**YOUR ASSIGNMENT:**
Copy the rows below word for word, from the line containing "has width=847, height=630." through the line containing "Looking at the image, I should click on (424, 620).", both included.

**PROVIDED MATERIAL:**

╭──

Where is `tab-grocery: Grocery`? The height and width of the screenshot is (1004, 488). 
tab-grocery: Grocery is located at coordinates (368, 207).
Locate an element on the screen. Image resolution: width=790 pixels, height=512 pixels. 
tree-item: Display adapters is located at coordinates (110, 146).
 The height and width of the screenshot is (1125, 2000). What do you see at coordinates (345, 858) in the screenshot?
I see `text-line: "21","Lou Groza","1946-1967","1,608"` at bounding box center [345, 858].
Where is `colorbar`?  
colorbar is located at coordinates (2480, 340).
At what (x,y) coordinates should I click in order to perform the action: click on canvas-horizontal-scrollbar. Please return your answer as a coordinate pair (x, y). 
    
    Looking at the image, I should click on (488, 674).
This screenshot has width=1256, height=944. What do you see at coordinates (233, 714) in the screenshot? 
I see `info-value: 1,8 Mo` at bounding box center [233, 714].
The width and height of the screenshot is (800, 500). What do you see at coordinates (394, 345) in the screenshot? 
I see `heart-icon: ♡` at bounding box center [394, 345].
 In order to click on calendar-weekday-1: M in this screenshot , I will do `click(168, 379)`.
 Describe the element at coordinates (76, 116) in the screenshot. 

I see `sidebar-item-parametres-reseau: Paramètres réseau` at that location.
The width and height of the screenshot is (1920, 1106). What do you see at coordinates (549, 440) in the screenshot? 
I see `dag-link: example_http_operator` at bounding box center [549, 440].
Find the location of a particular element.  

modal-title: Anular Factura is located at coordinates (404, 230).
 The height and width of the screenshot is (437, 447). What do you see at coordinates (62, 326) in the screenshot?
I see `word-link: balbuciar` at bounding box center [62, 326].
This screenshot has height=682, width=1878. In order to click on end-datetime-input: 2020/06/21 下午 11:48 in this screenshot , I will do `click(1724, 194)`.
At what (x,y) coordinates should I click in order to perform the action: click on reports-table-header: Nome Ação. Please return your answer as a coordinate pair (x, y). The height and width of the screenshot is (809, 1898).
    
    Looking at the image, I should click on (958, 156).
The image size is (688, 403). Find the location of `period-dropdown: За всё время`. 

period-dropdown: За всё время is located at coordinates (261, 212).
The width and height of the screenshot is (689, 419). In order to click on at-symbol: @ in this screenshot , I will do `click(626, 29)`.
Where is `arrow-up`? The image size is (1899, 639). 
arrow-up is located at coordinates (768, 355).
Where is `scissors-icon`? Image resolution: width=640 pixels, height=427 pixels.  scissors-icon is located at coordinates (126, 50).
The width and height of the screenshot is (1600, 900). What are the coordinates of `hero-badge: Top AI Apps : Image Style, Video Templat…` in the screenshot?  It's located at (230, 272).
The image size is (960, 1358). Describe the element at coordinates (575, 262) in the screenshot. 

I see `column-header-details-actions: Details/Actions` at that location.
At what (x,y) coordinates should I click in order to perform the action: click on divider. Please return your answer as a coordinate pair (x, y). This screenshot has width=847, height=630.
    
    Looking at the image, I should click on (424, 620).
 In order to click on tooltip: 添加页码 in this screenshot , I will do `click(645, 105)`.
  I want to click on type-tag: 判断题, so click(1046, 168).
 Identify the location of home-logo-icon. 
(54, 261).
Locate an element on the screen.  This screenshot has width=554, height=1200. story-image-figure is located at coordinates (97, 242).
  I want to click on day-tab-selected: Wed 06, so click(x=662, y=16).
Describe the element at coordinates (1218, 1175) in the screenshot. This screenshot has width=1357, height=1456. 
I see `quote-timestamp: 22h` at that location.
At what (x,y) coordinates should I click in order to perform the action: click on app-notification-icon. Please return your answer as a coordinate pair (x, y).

╰──

**RESPONSE TO THE TASK:**
At what (x,y) coordinates should I click in order to perform the action: click on divider. Please return your answer as a coordinate pair (x, y). This screenshot has width=847, height=630.
    
    Looking at the image, I should click on (424, 620).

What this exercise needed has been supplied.